Ou seja, sem mão-de-obra barata a vossa competitividade só pode ser conseguida à custa das vossas margens de lucro e não por esmagamento dos salários, é isso? A pergunta teria um quê de acintoso para outras pessoas mas eles nem repararam, «esmagar os salários» é a sua preocupação quotidiana.

Claro! Isto assim não se aguenta, veja que nos 100 mais ricos do mundo não há nem meia dúzia de alemães! Indignadíssimo o ruivo.

Bom, mas então o que desejam de mim?
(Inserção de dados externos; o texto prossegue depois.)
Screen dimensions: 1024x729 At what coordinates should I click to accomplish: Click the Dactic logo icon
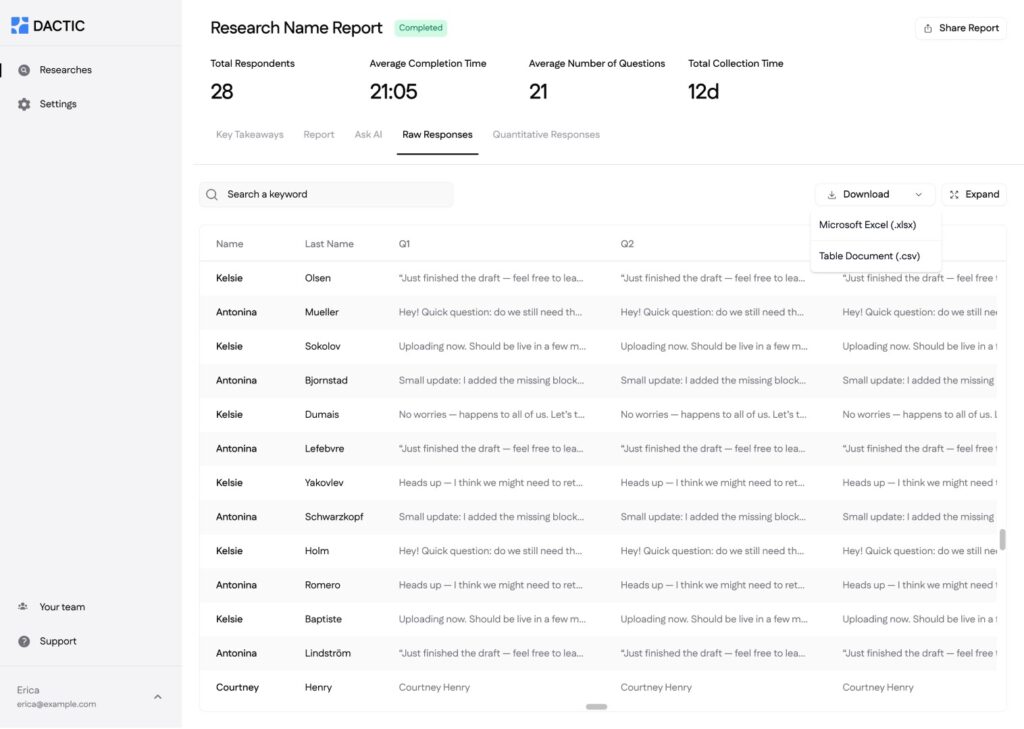point(20,26)
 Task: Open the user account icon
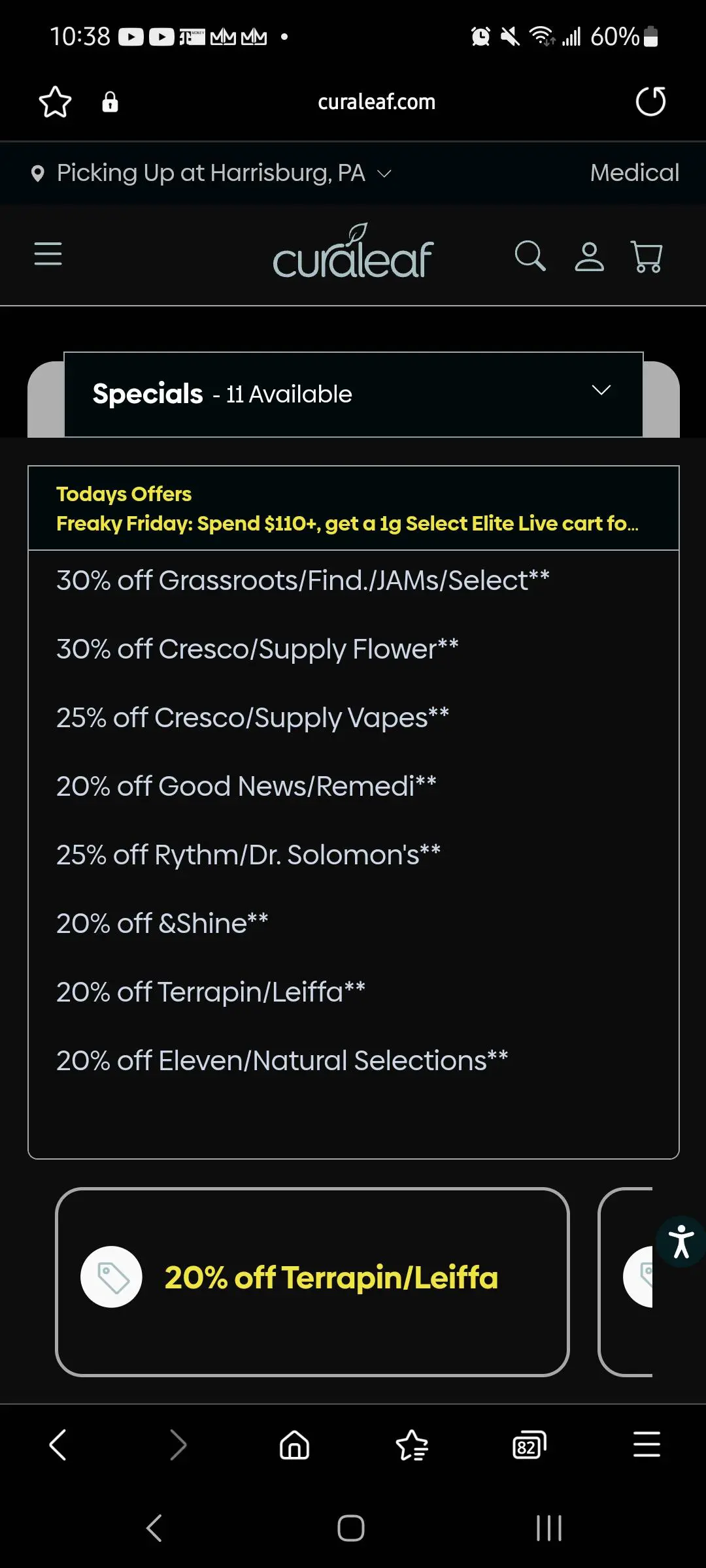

Afinal não querem um projecto europeu, também não querem ficar isolados... que querem afinal? Perguntei, não por desconhecer o que eles pretendem, que é evidente, e certamente que o vão conseguir; mas percebo que eles precisam de um ouvinte que os ajude a concretizar o plano que já está desenhado nas suas cabeças; e eu nunca nego ajuda aos poderosos.

4 comentários:

antonio ganhão disse...

...veja que nos 100 mais ricos do mundo não há nem meia dúzia de alemães!

Esmagador e brilhante. O plano Marshall, a negação total da estratégia alemã, fez com que os homens mais ricos do mundo fossem na sua esmagadora maioria americanos.

manuel gouveia disse...

http://em2711.blogs.sapo.pt/1530782.html

alf disse...

antónio

Não sei se tem a ver com o plano Marshall se com o facto de os americanos serem campeões da desigualdade; ser uma das pessoas mais ricas do mundo pode ser importante para essas pessoas mas não é necessariamente um indicador da força da economia.

No caso deste história, tratando-se de pessoas que querem ser ricas, esse indicador é importante e mostra-lhes que as regras da sociedade em que vivem dificulta-lhes esse objectivo; por isso querem mudar as regras.

alf disse...

manuel gouveia

Obrigado pela referência ao meu modesto esforço para ver se percebo alguma coisa disto; espero conseguir chegar a algum lado que possa ser útil.